IBM makes EDA play, offers commercial statistical-timing tool
By Michael Santarini, Senior Editor -- EDN, June 2, 2005
Making a serious bid to displace Synopsys' PrimeTime static timer as the IC design industry's gold-standard tool for signoff timing-analysis, IBM this week will make its EinsTimer statistical timing tool available commercially. The company claims the tool will improve IC performance by as much as 15% over static tools.
IBM has been using the EinsTimer static tool internally for several years as its own transistor- and gate-level signoff timing tool. In fact, the company has taped out more than 1500 chips with the tool, including ASICs and custom devices like microprocessors, according to Dale Hoffman, director of business development and CTO of IBM's Engineering and Technology Services division.
Over the last few years, IBM researchers have been trying to improve the tool by augmenting it with a statistical engine, he said. The progress of that research effort has received great attention in academic circles and at conferences, with an IBM research paper nabbing the best-paper award at last year's Design Automation Conference.
Experts have deemed the research important because designers have traditionally relied on static timing tools that use worst-case timing models to characterize the timing of circuits. Those models are too conservative and pessimistic and, as a result, typically leave performance on the table, according to the father of the EinsTimer statistical engineer, Chandu Visweswariah, an IBM research staff member who manages the circuit and interconnect-analysis group. Morover, static tools haven't been able to account for process variability that has been a problem since the 180-nm node and is only getting worse with every process-geometry shrink, Visweswariah argues.
"We believe this is going to be a game-changing solution," Hoffman said. "We believe process variability is going to be the next big wave of design problems and is already here."
EinsTimer, with its added statistical engine, applies statistical analysis to critical paths in designs to derive models that are more silicon-accurate than models used in static analysis, Hoffman said. Those models can then be applied to the rest of the paths in the design, improving the design's overall performance by as much as 15% over traditional static timing. "The performance gain you actually obtain will depend on your chip and the length of paths on your chips," Visweswariah said.
The tool's accuracy to silicon has been verified with extensive Monte Carlo analysis, and the tool has been used to verify multimillion-gate designs, Visweswariah added.
IBM will offer the tool as a standalone, silicon-independent EDA product, but prefers it be sold with a services engagement and that it be tied to IBM silicon, because the tool has already been correlated to IBM silicon and used in house. Yet the IBM researchers emphasize that the technology isn't specific to IBM silicon. "We feel we have made the tool such that it will be very easy and minimally invasive for people to integrate into their existing flows," said Visweswariah, noting that the tool accepts industry-standard files.
In the design flow, users will input an LEF/DEF netlist of the design and .lib library-delay models, Visweswariah said. "You also need to understand what are the sources of variation and how the cells in your library have delays that depend on these process parameters," he said.
With EinsTimer, IBM provides a characterization tool that runs a Spice-level analysis on every cell in the library to understand the sensitivity of cell delays to process. That characterization is done only once, unless the library is respun. The characterization tool then outputs a modified .lib file that is in turn used by the statistical tool for analysis.
"Then the statistical tool outputs reports and yield plots to help you understand your design much better," Visweswariah said.
Because the tool supports industry standards in timing, it can be used during optimization as well as for signoff to ensure that the design has a one-to-one correlation with signoff timing, Visweswariah said.
The statistical engine not only removes the pessimism of timing parameters but also helps designers better understand yield, he said. For example, users can employ the tool after they have routed their design and created a clock tree in order to understand sensitivity to metal issues and transistor parameters. "That will give you an idea of how robust your design is, what kind of yield you can expect on a particular design," Visweswariah said. "And then you can modify the design to improve these timing characteristics prior to tapeout."
IBM is not releasing the price of the tool, but Hoffman stated that it "will be competitive."

> **Activity list**
(a) Can you reproduce the EinsTimer article verbatim, starting at "IBM makes EDA" and ending at "over static tools."?
(b) According to the EinsTimer article, why does IBM prefer that the tool be sold with a services engagement and tied to IBM silicon? Answer in one to three sentences.

> **Entries supplied**

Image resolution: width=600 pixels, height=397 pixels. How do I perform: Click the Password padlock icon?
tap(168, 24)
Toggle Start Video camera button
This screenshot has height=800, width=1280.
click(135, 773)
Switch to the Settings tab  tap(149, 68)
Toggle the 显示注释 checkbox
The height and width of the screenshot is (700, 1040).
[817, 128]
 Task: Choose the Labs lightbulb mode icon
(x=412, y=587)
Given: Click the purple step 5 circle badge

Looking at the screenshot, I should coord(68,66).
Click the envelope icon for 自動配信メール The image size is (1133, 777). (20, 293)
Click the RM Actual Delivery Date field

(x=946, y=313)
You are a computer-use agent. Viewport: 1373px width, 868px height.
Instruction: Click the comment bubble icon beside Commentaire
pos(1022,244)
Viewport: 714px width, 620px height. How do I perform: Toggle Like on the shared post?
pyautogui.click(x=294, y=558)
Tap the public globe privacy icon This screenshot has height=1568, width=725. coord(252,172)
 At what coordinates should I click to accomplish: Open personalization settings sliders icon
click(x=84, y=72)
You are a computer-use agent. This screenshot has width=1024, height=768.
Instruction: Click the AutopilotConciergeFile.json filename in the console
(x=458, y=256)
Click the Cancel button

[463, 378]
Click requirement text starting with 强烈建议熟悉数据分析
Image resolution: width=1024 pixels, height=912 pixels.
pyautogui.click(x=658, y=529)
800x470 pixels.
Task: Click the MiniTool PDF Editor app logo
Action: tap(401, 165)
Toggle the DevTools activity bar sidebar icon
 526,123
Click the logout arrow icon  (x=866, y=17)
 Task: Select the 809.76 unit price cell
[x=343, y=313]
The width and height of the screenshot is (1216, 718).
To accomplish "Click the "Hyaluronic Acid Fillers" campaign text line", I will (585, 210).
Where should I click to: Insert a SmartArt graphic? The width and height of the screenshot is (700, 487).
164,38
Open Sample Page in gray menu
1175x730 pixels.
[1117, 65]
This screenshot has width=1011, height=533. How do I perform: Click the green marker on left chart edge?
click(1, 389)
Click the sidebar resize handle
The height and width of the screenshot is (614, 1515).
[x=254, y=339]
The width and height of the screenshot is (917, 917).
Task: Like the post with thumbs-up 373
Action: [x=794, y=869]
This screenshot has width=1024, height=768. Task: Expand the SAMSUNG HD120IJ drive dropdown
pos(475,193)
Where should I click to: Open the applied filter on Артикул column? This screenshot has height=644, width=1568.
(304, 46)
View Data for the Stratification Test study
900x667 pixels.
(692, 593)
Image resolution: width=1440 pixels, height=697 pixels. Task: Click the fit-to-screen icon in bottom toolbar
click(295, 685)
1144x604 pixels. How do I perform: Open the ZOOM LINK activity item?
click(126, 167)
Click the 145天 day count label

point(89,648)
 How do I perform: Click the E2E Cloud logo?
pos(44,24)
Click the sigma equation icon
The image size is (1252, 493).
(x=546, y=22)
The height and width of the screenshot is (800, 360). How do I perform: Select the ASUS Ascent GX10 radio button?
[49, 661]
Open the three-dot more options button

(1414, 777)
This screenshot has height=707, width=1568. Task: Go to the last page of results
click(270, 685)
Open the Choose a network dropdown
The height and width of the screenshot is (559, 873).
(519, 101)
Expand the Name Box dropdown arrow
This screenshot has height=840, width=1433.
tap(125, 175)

> **Results in order**
(a)
IBM makes EDA play, offers commercial statistical-timing tool
By Michael Santarini, Senior Editor -- EDN, June 2, 2005
Making a serious bid to displace Synopsys' PrimeTime static timer as the IC design industry's gold-standard tool for signoff timing-analysis, IBM this week will make its EinsTimer statistical timing tool available commercially. The company claims the tool will improve IC performance by as much as 15% over static tools.

(b) IBM prefers this because the tool has already been correlated to IBM silicon and used in house.